On Friday, I taught my economics of education students about "value-added models" for measuring teacher quality. We discussed their pros and their cons.

Then I got the following marvelous e-mail from a student (very lightly edited):
"In my country, it is extremely difficult for younger and inexperienced teachers to have a good ranking compared to relatively older teachers, for to the following reason."
"Before we enter school, some of the parents will donate the school some money or let people who are pretty powerful call the headmaster in the school to make sure they take care of you."
"There are a fair number of parents who do this and all of these kids will be arranged into one class and have the most experienced teachers for that class in terms of every single subject."

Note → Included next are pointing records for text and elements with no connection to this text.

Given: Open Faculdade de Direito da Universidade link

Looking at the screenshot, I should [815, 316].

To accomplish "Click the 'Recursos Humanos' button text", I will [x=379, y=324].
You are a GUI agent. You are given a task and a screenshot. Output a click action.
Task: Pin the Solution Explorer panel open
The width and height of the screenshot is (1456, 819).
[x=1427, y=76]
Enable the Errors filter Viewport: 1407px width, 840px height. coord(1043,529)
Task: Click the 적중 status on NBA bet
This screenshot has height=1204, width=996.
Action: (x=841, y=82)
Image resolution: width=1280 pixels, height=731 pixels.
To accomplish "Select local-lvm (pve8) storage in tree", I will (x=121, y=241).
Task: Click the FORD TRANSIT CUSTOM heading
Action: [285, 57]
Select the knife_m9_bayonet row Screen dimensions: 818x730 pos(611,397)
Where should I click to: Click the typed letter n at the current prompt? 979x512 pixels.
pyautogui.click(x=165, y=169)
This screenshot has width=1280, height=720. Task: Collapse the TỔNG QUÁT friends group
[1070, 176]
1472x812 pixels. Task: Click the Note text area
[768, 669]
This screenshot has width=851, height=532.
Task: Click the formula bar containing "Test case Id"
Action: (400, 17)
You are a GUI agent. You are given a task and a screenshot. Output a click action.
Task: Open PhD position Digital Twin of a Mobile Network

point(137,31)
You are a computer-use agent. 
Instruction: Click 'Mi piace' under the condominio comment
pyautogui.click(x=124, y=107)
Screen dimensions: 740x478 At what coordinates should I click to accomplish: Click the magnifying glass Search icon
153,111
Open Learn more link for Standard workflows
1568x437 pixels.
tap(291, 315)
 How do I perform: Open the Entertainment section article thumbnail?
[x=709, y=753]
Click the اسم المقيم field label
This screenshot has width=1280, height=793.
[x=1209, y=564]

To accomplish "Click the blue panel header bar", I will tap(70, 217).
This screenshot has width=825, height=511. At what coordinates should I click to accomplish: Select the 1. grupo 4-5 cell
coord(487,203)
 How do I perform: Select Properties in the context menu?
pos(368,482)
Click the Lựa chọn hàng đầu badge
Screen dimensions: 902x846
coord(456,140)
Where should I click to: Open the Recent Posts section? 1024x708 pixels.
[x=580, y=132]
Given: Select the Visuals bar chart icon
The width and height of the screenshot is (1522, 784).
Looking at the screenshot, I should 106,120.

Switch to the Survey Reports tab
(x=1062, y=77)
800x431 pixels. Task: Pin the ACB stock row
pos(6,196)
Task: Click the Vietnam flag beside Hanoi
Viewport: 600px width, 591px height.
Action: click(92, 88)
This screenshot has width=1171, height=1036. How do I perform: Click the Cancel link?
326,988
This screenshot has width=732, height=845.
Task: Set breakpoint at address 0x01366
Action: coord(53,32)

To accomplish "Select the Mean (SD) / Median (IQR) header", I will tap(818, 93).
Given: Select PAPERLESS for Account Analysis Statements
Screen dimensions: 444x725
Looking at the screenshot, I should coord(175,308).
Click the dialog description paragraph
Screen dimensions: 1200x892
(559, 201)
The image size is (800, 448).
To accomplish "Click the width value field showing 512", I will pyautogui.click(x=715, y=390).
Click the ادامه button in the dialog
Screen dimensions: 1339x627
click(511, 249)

"And the teacher evaluation system in my school pretty much only depends on the final exam grade every year and of course these kids who are rich, have more resources already win at the beginning, and will continue to win more dramatically due to the fact of “extra care”."
"Younger teachers however, do not have access to these students and will be assigned to other students and the final results for sure cannot be as good as those special classes no matter how hard the teacher works."
"Thus, I think this VAM method is a really fair system to compare personal progress and I think the teacher evaluation system should be more like this."
"Sorry if this email is so long, I am just really relate to this topic and linked it with my own experiences. Thank you for discussing this amazing topic with us."

That is about the best message a teacher can get from a student. I'll count that lecture as a success.